WRITTEN REQUEST 1:
Extract the passage of the recruiting article from "This was all" to "a hamstring injury.", word for word.

— START TEXT SECTION —

On the day Catholic High held its split-squad scrimmage last Friday, LSU quarterbacks coach Joe Sloan sat in the office of Bears head coach David Simoneaux Jr. chatting with an ex-Catholic football player who happened to be a fan of the Tigers.
Sloan’s charged with recruiting the Baton Rouge area for first year LSU coach Brian Kelly. Ever since his hire, he’s made Catholic High five-star wide receiver Shelton Sampson Jr. a huge priority for the Tigers’ staff. His four hours on Catholic’s campus represented the beginning of a presence LSU would have that day with wide receivers coach Cortez Hankton coming by later to attend the scrimmage.
This was all for a player, the 6-foot-4, 180-pound Sampson, a consensus five-star prospect and top 10 receiver nationally, who didn’t play in the spring game because of a hamstring injury.
“They’ve done a great job of establishing a relationship,” Simoneaux said of LSU. “We were the first stop for Brian Kelly. As soon as (LSU offensive coordinator Mike) Denbrock and those guys got in the office, they were here. Hat’s off to Joe Sloan. It’s been busy, but those guys have gone a great job of recruiting him.”
Wide receiver has been a luxury position for LSU to recruit from within its own borders. It already has a commitment in its current class from Omarion Miller of North DeSoto.
Kelly clearly understands the ramifications of having someone as highly regarded as Sampson in his own backyard and the measures it’s going to take to keep someone as uber-talented as him at home.
Sampson’s stockpiled scholarship offers from 24 schools and whittled that list to six favorites. He’s already scheduled official visits to Florida State (June 10) and Alabama (June 17). He’ll have to decide between LSU, Michigan, Oregon and Texas A&M for his last three official visits.
“I will start taking officials in June and depending on how the visits go, I may be ready to commit and just get it over with,” Sampson said. “If I need more time, I’ll take more time. It’s even for all of them. I’m going into the officials with an open mind.”
Sampson acknowledged a coaching change last fall at LSU initially resulted in some uneasiness until Kelly reoffered a scholarship and began developing a relationship. Sampson’s subsequently taken six unofficial visits to LSU, which has firmly established itself as a prime contender for his services.
“I went for a visit, and I could just see the shift that they were going in the right direction” Sampson said. “There was nothing but love. Coach Sloan’s made sure that I’m a priority for them.”
The scope of Sampson’s recruiting has far exceeded his expectations. He’s been living under a microscope since he received five-star status for the first time near the end of his sophomore season and his first two scholarship offers came a year later, setting the stage for what’s going to be one of the state’s biggest recruits not named Arch Manning.

— END TEXT SECTION —
— START DATA SHOWN —

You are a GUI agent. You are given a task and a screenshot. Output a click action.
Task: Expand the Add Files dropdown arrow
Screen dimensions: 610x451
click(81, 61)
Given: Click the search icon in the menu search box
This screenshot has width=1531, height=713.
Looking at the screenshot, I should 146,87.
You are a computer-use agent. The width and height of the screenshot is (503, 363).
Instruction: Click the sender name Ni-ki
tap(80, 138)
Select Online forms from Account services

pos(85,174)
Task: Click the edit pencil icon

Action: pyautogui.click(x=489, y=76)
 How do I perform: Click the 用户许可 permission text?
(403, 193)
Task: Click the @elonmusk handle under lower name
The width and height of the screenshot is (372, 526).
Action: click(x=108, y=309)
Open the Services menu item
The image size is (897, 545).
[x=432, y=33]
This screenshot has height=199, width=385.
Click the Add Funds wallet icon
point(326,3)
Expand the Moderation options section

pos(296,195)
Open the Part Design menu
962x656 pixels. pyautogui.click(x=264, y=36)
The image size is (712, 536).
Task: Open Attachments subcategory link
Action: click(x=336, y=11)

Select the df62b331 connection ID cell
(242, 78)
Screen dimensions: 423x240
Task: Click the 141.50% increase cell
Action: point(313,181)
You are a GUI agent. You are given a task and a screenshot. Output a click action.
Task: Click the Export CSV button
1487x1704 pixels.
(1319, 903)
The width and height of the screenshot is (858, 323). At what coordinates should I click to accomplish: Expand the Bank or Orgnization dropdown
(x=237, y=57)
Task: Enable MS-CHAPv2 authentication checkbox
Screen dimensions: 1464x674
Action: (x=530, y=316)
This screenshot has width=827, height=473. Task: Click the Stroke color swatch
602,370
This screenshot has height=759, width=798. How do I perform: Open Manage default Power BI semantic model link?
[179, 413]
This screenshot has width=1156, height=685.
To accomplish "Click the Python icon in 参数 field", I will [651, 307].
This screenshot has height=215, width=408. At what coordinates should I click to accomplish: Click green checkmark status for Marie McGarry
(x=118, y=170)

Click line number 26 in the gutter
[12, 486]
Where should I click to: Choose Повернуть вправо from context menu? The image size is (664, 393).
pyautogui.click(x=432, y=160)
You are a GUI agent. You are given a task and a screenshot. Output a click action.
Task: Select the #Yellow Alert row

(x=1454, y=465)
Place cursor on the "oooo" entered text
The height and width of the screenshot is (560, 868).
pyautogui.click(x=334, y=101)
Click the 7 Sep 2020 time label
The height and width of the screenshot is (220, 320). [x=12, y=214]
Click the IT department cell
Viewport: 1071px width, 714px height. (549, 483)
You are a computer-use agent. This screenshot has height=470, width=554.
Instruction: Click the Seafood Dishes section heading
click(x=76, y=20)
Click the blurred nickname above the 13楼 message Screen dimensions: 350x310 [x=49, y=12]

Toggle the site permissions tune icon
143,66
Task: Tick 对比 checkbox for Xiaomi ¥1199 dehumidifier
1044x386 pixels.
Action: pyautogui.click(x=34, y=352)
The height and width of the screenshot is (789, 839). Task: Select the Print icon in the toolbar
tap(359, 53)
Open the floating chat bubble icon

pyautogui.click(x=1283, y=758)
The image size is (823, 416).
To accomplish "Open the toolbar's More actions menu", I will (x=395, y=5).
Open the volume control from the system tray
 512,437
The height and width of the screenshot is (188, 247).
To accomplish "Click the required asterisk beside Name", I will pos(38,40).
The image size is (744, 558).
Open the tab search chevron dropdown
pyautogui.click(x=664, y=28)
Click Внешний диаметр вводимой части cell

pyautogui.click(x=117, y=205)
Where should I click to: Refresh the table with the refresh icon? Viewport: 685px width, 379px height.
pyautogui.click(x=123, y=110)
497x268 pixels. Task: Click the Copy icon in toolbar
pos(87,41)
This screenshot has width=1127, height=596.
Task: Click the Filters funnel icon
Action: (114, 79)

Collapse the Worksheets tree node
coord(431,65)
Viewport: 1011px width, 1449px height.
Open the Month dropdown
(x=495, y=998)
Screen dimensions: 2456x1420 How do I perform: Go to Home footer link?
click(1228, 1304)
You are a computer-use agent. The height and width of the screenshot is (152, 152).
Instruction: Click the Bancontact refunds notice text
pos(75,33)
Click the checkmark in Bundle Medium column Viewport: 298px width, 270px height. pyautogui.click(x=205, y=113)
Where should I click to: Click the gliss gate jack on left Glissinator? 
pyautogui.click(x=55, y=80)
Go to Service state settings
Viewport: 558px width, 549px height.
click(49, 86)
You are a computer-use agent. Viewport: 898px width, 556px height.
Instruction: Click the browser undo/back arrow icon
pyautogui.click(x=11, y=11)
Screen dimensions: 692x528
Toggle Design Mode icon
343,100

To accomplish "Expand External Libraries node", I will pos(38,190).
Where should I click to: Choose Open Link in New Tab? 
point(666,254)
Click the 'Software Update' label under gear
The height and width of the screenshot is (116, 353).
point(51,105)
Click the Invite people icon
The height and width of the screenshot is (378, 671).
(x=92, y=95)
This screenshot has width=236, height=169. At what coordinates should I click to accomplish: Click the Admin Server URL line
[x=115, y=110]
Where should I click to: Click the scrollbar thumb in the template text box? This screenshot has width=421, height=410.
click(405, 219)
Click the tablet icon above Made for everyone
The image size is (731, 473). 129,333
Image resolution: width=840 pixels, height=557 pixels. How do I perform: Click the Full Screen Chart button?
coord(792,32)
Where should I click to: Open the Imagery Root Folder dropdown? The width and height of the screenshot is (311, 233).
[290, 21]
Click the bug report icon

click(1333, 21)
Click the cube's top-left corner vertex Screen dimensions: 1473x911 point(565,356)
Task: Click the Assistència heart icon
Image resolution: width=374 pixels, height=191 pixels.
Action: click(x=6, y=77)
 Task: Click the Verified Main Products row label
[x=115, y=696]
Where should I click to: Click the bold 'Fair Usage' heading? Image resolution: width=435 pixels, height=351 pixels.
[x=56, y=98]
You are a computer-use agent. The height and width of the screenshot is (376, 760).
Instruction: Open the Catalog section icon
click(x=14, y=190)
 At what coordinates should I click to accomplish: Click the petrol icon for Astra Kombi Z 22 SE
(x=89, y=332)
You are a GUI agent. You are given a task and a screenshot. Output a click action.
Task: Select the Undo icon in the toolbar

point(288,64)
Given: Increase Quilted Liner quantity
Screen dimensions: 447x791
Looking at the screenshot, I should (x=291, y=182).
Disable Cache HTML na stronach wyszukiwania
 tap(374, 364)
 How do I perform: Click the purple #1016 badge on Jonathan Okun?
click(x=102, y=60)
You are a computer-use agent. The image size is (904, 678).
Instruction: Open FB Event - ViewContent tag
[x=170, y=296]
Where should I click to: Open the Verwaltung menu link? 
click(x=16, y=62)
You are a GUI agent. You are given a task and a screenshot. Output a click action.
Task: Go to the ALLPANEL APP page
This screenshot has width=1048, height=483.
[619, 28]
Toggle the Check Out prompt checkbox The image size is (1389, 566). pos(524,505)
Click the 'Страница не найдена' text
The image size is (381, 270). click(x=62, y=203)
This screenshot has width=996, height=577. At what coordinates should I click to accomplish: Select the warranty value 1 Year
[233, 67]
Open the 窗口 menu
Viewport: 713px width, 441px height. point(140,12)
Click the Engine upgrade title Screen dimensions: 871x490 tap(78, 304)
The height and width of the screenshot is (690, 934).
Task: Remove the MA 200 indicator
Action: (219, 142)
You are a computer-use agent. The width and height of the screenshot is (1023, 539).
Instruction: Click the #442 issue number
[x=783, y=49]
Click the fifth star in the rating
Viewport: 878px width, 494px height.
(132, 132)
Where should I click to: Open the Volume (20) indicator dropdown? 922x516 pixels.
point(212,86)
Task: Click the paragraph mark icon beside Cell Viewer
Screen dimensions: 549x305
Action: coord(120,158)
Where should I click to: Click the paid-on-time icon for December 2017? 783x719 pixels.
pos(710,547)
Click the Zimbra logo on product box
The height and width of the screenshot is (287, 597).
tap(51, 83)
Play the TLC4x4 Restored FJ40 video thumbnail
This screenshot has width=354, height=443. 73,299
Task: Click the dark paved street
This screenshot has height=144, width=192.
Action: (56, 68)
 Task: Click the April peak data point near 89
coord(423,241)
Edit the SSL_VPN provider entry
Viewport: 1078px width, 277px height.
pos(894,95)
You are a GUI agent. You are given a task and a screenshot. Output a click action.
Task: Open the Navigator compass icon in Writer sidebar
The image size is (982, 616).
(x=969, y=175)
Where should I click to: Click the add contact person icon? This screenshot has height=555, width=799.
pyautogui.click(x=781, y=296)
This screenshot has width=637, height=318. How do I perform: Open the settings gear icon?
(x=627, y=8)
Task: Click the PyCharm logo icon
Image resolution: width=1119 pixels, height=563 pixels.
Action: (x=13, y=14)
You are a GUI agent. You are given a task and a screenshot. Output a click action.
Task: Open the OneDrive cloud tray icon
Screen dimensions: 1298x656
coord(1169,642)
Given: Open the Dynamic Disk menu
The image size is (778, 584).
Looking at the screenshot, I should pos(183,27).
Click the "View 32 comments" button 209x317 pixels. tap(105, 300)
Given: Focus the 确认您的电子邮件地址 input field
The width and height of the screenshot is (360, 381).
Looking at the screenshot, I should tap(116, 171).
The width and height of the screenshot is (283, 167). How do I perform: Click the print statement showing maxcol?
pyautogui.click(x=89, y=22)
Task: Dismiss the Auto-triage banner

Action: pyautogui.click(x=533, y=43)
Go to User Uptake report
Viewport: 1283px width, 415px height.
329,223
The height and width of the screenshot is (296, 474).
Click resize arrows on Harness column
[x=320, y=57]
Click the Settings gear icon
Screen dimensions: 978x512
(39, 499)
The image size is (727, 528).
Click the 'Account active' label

— END DATA SHOWN —

WRITTEN REQUEST 2:
Copy the lines of the entries from the line with "Click the 7 Sep 2020 time label" to the line with "Click the blurred", including both of those lines, without any changes.

TASK RESPONSE 1:
This was all for a player, the 6-foot-4, 180-pound Sampson, a consensus five-star prospect and top 10 receiver nationally, who didn’t play in the spring game because of a hamstring injury.

TASK RESPONSE 2:
Click the 7 Sep 2020 time label
The height and width of the screenshot is (220, 320). [x=12, y=214]
Click the IT department cell
Viewport: 1071px width, 714px height. (549, 483)
You are a computer-use agent. This screenshot has height=470, width=554.
Instruction: Click the Seafood Dishes section heading
click(x=76, y=20)
Click the blurred nickname above the 13楼 message Screen dimensions: 350x310 [x=49, y=12]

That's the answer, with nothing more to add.